Task input:
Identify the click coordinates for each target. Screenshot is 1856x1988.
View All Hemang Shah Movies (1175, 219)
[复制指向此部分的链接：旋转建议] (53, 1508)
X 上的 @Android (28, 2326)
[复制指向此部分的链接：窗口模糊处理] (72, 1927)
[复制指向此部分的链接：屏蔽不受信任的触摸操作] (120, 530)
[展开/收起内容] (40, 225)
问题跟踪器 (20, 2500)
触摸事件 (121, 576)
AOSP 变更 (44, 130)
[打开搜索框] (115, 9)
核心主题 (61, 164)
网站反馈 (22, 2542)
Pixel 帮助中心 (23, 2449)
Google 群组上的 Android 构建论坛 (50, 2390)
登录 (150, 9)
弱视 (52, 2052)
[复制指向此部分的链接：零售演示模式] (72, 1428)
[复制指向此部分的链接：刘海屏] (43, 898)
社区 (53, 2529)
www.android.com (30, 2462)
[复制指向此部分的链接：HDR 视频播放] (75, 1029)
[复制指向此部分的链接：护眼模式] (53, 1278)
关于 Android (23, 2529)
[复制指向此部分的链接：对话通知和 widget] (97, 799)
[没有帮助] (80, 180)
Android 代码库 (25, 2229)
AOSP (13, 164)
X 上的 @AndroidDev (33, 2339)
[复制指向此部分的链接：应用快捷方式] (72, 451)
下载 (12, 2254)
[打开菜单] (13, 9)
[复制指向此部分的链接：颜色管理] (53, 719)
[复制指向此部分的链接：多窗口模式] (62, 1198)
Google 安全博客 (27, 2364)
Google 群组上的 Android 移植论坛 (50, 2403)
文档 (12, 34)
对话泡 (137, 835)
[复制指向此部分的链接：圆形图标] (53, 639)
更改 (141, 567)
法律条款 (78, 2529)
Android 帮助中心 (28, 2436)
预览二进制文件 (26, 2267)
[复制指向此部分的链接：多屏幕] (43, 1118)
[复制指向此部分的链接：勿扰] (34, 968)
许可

Directions: Lines before the one containing "Android 帮助中心 (28, 2436)" stay out; reproduce that line and all the lines after it, through the end of the listing, exactly.

Written response:
Android 帮助中心 (28, 2436)
预览二进制文件 (26, 2267)
[复制指向此部分的链接：多屏幕] (43, 1118)
[复制指向此部分的链接：勿扰] (34, 968)
许可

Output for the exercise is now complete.